Wednesday, May 30, 2018

US Patent Number 10,000,000 is set to issue in June, 2018


Inventors keep filing for patents, despite a fairly hostile judicial atmosphere for patents (such as declaring patents are no longer private property, adding new limitations on where patentees can bring suit against infringers, weakening the standard for invalidating patents in administrative proceedings, and of course the various decisions adding restrictions to what is patentable, most recently a decision holding that the magnitude, level of inventiveness and importance of an invention are irrelevant to whether it is patentable).

I've commented before on the staggering rate of invention, and it comes as no surprise that since that article, I've personally been granted 53 patents, for a total of 203 issued US patents.  It does come as a bit of a surprise that my first issued patent was number 6,756,879 -- meaning that approximately one-third of all issued US patents issued in the 14 years between my first issued patent (6,756,879 issued June 29, 2004) and today.

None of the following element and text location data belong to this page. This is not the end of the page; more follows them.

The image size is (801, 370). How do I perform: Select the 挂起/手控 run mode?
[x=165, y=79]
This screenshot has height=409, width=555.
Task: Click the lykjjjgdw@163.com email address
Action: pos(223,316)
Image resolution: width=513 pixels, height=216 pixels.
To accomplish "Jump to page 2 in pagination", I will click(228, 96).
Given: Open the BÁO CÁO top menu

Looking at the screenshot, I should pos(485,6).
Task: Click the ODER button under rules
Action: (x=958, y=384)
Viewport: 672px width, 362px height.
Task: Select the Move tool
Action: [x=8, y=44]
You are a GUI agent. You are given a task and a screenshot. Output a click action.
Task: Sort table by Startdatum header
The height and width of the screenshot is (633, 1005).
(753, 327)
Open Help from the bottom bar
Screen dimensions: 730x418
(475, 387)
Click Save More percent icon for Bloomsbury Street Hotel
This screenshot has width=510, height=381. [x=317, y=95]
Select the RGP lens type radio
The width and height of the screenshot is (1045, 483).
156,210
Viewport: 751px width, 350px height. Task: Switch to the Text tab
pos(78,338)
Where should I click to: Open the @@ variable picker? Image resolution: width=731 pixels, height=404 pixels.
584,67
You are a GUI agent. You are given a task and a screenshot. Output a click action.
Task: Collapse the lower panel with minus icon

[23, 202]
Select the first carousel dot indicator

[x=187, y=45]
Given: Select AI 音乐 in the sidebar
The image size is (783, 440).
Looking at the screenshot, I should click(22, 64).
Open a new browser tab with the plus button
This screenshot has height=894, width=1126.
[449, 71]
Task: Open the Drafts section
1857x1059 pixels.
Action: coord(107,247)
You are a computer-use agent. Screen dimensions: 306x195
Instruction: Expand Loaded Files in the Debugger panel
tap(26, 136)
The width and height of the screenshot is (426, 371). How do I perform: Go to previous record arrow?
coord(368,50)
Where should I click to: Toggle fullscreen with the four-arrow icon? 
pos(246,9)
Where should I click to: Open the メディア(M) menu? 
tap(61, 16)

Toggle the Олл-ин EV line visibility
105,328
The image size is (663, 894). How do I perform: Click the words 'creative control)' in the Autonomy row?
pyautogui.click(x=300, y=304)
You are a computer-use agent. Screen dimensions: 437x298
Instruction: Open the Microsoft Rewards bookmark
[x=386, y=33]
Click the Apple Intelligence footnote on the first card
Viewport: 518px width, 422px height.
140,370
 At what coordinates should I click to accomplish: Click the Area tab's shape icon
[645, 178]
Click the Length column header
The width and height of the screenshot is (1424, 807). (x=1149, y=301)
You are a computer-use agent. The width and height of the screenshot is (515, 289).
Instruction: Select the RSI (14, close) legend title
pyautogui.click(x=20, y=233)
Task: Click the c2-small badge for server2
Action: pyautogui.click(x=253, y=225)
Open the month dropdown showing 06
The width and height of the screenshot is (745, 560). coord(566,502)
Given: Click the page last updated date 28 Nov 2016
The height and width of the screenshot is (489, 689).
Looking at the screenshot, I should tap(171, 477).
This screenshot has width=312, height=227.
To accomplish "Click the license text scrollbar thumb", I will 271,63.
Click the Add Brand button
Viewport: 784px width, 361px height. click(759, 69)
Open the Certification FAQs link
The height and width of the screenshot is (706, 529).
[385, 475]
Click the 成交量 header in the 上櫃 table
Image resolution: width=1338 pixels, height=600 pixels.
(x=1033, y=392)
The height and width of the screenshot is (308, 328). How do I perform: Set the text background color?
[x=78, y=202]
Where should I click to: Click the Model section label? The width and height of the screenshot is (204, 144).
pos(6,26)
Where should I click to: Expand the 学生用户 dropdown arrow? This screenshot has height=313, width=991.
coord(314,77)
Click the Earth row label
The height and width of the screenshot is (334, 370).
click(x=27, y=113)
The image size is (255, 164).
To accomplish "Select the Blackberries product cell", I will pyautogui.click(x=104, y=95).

There are some strong indications that this rate of innovation is slowing under the weight of legislative and judicial changes substantially weakening patent protection in the United States.  Fewer lawsuits are being filed claiming infringement (though the way to count litigation "campaigns" -- where a single patent is asserted against many defendants -- can be manipulated to make the numbers go up or down).  International patent filings are slowing (the United States is such a huge market that a weakening system in the United States may well change the economics of getting patent protection as compared to keeping things as a trade secret).  US patent filings are slowing significantly more than international filings (compare the previous link with page 12 of the USPTO's filing here).

Perhaps most salient is that the U.S. patent system fell to the 12th ranked system in the world this year.  The United States was ranked #1 every year until 2017 when it dropped to #10.  This year, it is behind Singapore, France, Germany, Ireland, Japan, the Netherlands, South Korea, Spain, Sweden, Switzerland, and the United Kingdom (and tied with Italy).  This raises serious questions about whether the United States will continue to be viewed as a viable place to file for patent protection.

I can speak to my own experience filing for patents.  With each new Supreme Court decision, and with each year passing without a change to the post-grant review procedures, I have filed fewer patent applications. The economics of them have simply become harder to justify. However, I have adopted a new procedure that does support continued filing, so I expect my filings to return to their previous levels.  The procedure is:

(1) File a provisional application in the United States Patent and Trademark Office.  This costs very little and gives me a year to develop the invention.
(2) Before the year expires, file a "Patent Cooperation Treaty" ("PCT") application.  Like a provisional, a PCT filing will never issue as an enforceable patent -- it just keeps the door open to filing internationally.
(3) At or near the deadline for entering the national phase of various countries, examine their patent system and determine the cost/benefit of filing in that country.  China's system has strengthened and is positioned to become a premier forum for IP protection in the 21st Century.  India is diligently working on their system. Germany, Canada, Australia, and the UK all represent large markets and have mature patent systems.  So even if US patent law is too unpredictable or hostile to a given invention, it may still be worth pursuing in nations that are more innovation-friendly.

Patent 10,000,000 is indeed something to celebrate.  It is a testament to the millions of inventors who have made the United States the world's foundry for good ideas. The future of the patent system in the United States is uncertain, but we should all take pride in the system, decisions, and innovations that brought us to where we are.